■ **WHAT TO DO**: Could you return all of the listing below exactly, please?

■ **DATA PROVIDED**:

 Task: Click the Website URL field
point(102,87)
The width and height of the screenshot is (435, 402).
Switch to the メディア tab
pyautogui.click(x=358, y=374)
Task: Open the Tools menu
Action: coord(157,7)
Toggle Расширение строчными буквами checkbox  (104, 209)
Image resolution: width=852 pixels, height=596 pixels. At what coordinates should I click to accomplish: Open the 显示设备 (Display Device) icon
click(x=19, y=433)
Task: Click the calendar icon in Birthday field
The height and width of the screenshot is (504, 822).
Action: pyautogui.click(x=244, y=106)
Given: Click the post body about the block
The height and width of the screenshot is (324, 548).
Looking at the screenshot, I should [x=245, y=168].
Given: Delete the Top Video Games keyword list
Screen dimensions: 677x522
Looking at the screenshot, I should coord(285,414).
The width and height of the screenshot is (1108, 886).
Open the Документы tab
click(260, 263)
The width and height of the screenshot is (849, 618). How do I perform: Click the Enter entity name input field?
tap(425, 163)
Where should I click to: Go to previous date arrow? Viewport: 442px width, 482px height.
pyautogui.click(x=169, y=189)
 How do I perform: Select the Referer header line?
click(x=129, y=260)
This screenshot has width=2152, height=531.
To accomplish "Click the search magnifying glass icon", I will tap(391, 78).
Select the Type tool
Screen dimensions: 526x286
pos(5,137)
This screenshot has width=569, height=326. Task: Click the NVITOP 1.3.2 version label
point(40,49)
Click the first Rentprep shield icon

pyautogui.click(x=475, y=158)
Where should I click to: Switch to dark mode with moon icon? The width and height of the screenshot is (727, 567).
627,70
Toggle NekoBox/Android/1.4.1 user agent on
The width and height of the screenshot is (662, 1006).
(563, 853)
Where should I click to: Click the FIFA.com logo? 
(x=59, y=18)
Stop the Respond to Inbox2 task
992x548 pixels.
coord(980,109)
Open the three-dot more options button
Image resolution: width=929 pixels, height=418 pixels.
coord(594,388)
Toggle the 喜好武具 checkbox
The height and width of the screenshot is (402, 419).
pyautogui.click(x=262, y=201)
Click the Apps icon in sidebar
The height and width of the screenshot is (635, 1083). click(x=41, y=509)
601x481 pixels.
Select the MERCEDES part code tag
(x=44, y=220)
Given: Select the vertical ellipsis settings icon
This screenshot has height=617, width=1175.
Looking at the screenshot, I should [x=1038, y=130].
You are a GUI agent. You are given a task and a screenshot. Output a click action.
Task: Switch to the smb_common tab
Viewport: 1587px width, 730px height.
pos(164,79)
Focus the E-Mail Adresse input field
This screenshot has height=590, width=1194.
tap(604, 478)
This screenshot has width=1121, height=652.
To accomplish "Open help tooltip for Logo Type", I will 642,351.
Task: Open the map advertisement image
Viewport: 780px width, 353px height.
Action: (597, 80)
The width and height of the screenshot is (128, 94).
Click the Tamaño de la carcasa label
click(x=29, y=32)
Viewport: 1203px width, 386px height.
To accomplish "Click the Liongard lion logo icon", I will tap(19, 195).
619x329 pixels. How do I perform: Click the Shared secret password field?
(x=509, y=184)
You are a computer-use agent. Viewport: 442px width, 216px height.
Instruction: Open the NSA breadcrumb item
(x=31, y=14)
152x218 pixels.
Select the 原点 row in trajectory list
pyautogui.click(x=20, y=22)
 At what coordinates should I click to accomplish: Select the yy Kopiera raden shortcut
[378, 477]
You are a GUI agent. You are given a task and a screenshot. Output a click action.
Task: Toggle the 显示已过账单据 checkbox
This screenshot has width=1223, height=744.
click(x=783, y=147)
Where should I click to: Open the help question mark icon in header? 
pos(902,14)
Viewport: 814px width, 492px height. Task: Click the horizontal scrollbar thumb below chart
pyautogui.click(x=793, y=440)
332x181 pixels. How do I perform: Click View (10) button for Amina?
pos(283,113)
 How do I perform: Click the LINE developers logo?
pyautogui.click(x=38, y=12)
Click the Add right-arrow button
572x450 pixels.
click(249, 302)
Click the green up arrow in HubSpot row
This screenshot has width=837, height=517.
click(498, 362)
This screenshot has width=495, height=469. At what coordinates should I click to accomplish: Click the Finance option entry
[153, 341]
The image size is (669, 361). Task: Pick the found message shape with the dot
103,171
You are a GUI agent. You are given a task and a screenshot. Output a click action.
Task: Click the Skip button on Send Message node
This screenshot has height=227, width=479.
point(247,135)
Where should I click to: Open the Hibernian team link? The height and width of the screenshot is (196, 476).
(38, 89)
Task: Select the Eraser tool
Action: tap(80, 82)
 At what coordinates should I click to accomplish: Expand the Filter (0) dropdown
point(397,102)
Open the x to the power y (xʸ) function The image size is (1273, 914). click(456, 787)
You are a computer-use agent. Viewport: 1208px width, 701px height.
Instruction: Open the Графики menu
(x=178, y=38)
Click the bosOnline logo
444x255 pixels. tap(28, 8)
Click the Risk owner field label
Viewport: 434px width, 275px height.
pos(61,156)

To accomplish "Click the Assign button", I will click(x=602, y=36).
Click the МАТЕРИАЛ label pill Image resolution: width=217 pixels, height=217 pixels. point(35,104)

■ **OUTPUT BELOW**:
 Task: Click the Website URL field
point(102,87)
The width and height of the screenshot is (435, 402).
Switch to the メディア tab
pyautogui.click(x=358, y=374)
Task: Open the Tools menu
Action: coord(157,7)
Toggle Расширение строчными буквами checkbox  (104, 209)
Image resolution: width=852 pixels, height=596 pixels. At what coordinates should I click to accomplish: Open the 显示设备 (Display Device) icon
click(x=19, y=433)
Task: Click the calendar icon in Birthday field
The height and width of the screenshot is (504, 822).
Action: pyautogui.click(x=244, y=106)
Given: Click the post body about the block
The height and width of the screenshot is (324, 548).
Looking at the screenshot, I should [x=245, y=168].
Given: Delete the Top Video Games keyword list
Screen dimensions: 677x522
Looking at the screenshot, I should coord(285,414).
The width and height of the screenshot is (1108, 886).
Open the Документы tab
click(260, 263)
The width and height of the screenshot is (849, 618). How do I perform: Click the Enter entity name input field?
tap(425, 163)
Where should I click to: Go to previous date arrow? Viewport: 442px width, 482px height.
pyautogui.click(x=169, y=189)
 How do I perform: Select the Referer header line?
click(x=129, y=260)
This screenshot has width=2152, height=531.
To accomplish "Click the search magnifying glass icon", I will tap(391, 78).
Select the Type tool
Screen dimensions: 526x286
pos(5,137)
This screenshot has width=569, height=326. Task: Click the NVITOP 1.3.2 version label
point(40,49)
Click the first Rentprep shield icon

pyautogui.click(x=475, y=158)
Where should I click to: Switch to dark mode with moon icon? The width and height of the screenshot is (727, 567).
627,70
Toggle NekoBox/Android/1.4.1 user agent on
The width and height of the screenshot is (662, 1006).
(563, 853)
Where should I click to: Click the FIFA.com logo? 
(x=59, y=18)
Stop the Respond to Inbox2 task
992x548 pixels.
coord(980,109)
Open the three-dot more options button
Image resolution: width=929 pixels, height=418 pixels.
coord(594,388)
Toggle the 喜好武具 checkbox
The height and width of the screenshot is (402, 419).
pyautogui.click(x=262, y=201)
Click the Apps icon in sidebar
The height and width of the screenshot is (635, 1083). click(x=41, y=509)
601x481 pixels.
Select the MERCEDES part code tag
(x=44, y=220)
Given: Select the vertical ellipsis settings icon
This screenshot has height=617, width=1175.
Looking at the screenshot, I should [x=1038, y=130].
You are a GUI agent. You are given a task and a screenshot. Output a click action.
Task: Switch to the smb_common tab
Viewport: 1587px width, 730px height.
pos(164,79)
Focus the E-Mail Adresse input field
This screenshot has height=590, width=1194.
tap(604, 478)
This screenshot has width=1121, height=652.
To accomplish "Open help tooltip for Logo Type", I will 642,351.
Task: Open the map advertisement image
Viewport: 780px width, 353px height.
Action: (597, 80)
The width and height of the screenshot is (128, 94).
Click the Tamaño de la carcasa label
click(x=29, y=32)
Viewport: 1203px width, 386px height.
To accomplish "Click the Liongard lion logo icon", I will tap(19, 195).
619x329 pixels. How do I perform: Click the Shared secret password field?
(x=509, y=184)
You are a computer-use agent. Viewport: 442px width, 216px height.
Instruction: Open the NSA breadcrumb item
(x=31, y=14)
152x218 pixels.
Select the 原点 row in trajectory list
pyautogui.click(x=20, y=22)
 At what coordinates should I click to accomplish: Select the yy Kopiera raden shortcut
[378, 477]
You are a GUI agent. You are given a task and a screenshot. Output a click action.
Task: Toggle the 显示已过账单据 checkbox
This screenshot has width=1223, height=744.
click(x=783, y=147)
Where should I click to: Open the help question mark icon in header? 
pos(902,14)
Viewport: 814px width, 492px height. Task: Click the horizontal scrollbar thumb below chart
pyautogui.click(x=793, y=440)
332x181 pixels. How do I perform: Click View (10) button for Amina?
pos(283,113)
 How do I perform: Click the LINE developers logo?
pyautogui.click(x=38, y=12)
Click the Add right-arrow button
572x450 pixels.
click(249, 302)
Click the green up arrow in HubSpot row
This screenshot has width=837, height=517.
click(498, 362)
This screenshot has width=495, height=469. At what coordinates should I click to accomplish: Click the Finance option entry
[153, 341]
The image size is (669, 361). Task: Pick the found message shape with the dot
103,171
You are a GUI agent. You are given a task and a screenshot. Output a click action.
Task: Click the Skip button on Send Message node
This screenshot has height=227, width=479.
point(247,135)
Where should I click to: Open the Hibernian team link? The height and width of the screenshot is (196, 476).
(38, 89)
Task: Select the Eraser tool
Action: tap(80, 82)
 At what coordinates should I click to accomplish: Expand the Filter (0) dropdown
point(397,102)
Open the x to the power y (xʸ) function The image size is (1273, 914). click(456, 787)
You are a computer-use agent. Viewport: 1208px width, 701px height.
Instruction: Open the Графики menu
(x=178, y=38)
Click the bosOnline logo
444x255 pixels. tap(28, 8)
Click the Risk owner field label
Viewport: 434px width, 275px height.
pos(61,156)

To accomplish "Click the Assign button", I will click(x=602, y=36).
Click the МАТЕРИАЛ label pill Image resolution: width=217 pixels, height=217 pixels. point(35,104)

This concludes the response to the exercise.